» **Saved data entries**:

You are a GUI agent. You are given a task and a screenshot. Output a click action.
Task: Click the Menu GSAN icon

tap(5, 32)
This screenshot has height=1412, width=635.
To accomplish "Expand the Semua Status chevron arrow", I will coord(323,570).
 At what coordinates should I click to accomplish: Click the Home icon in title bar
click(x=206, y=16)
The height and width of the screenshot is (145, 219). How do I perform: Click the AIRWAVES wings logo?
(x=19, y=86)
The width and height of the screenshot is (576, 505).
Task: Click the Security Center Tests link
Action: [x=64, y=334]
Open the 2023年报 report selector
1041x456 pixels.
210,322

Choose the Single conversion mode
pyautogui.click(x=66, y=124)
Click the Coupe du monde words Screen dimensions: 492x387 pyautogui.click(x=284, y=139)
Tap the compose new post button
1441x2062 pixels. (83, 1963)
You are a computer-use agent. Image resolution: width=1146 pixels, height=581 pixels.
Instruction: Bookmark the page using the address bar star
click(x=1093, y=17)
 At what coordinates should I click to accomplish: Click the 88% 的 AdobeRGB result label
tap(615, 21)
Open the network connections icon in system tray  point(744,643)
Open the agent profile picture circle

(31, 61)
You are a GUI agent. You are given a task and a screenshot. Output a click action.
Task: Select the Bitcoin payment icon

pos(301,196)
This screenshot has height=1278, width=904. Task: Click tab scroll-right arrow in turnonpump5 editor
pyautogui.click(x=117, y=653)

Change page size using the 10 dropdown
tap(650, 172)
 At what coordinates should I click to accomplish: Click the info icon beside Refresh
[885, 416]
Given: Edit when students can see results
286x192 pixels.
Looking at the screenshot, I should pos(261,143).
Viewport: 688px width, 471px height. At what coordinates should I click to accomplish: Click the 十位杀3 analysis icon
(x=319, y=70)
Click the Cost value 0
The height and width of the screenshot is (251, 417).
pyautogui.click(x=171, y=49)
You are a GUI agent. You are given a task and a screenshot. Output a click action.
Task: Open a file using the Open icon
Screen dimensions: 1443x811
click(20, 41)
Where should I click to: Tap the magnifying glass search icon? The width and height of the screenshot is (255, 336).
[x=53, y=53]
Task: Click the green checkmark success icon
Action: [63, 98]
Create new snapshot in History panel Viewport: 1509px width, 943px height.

» **REQUIRED TASK**:
Put every line of the rows above into a Markdown table with the columns "No." and "Text," numbering the lines in order and skipping the blank ones.

» **EXERCISE SOLUTION**:
| No. | Text |
|---|---|
| 1 | You are a GUI agent. You are given a task and a screenshot. Output a click action. |
| 2 | Task: Click the Menu GSAN icon |
| 3 | tap(5, 32) |
| 4 | This screenshot has height=1412, width=635. |
| 5 | To accomplish "Expand the Semua Status chevron arrow", I will coord(323,570). |
| 6 |  At what coordinates should I click to accomplish: Click the Home icon in title bar |
| 7 | click(x=206, y=16) |
| 8 | The height and width of the screenshot is (145, 219). How do I perform: Click the AIRWAVES wings logo? |
| 9 | (x=19, y=86) |
| 10 | The width and height of the screenshot is (576, 505). |
| 11 | Task: Click the Security Center Tests link |
| 12 | Action: [x=64, y=334] |
| 13 | Open the 2023年报 report selector |
| 14 | 1041x456 pixels. |
| 15 | 210,322 |
| 16 | Choose the Single conversion mode |
| 17 | pyautogui.click(x=66, y=124) |
| 18 | Click the Coupe du monde words Screen dimensions: 492x387 pyautogui.click(x=284, y=139) |
| 19 | Tap the compose new post button |
| 20 | 1441x2062 pixels. (83, 1963) |
| 21 | You are a computer-use agent. Image resolution: width=1146 pixels, height=581 pixels. |
| 22 | Instruction: Bookmark the page using the address bar star |
| 23 | click(x=1093, y=17) |
| 24 |  At what coordinates should I click to accomplish: Click the 88% 的 AdobeRGB result label |
| 25 | tap(615, 21) |
| 26 | Open the network connections icon in system tray  point(744,643) |
| 27 | Open the agent profile picture circle |
| 28 | (31, 61) |
| 29 | You are a GUI agent. You are given a task and a screenshot. Output a click action. |
| 30 | Task: Select the Bitcoin payment icon |
| 31 | pos(301,196) |
| 32 | This screenshot has height=1278, width=904. Task: Click tab scroll-right arrow in turnonpump5 editor |
| 33 | pyautogui.click(x=117, y=653) |
| 34 | Change page size using the 10 dropdown |
| 35 | tap(650, 172) |
| 36 |  At what coordinates should I click to accomplish: Click the info icon beside Refresh |
| 37 | [885, 416] |
| 38 | Given: Edit when students can see results |
| 39 | 286x192 pixels. |
| 40 | Looking at the screenshot, I should pos(261,143). |
| 41 | Viewport: 688px width, 471px height. At what coordinates should I click to accomplish: Click the 十位杀3 analysis icon |
| 42 | (x=319, y=70) |
| 43 | Click the Cost value 0 |
| 44 | The height and width of the screenshot is (251, 417). |
| 45 | pyautogui.click(x=171, y=49) |
| 46 | You are a GUI agent. You are given a task and a screenshot. Output a click action. |
| 47 | Task: Open a file using the Open icon |
| 48 | Screen dimensions: 1443x811 |
| 49 | click(20, 41) |
| 50 | Where should I click to: Tap the magnifying glass search icon? The width and height of the screenshot is (255, 336). |
| 51 | [x=53, y=53] |
| 52 | Task: Click the green checkmark success icon |
| 53 | Action: [63, 98] |
| 54 | Create new snapshot in History panel Viewport: 1509px width, 943px height. |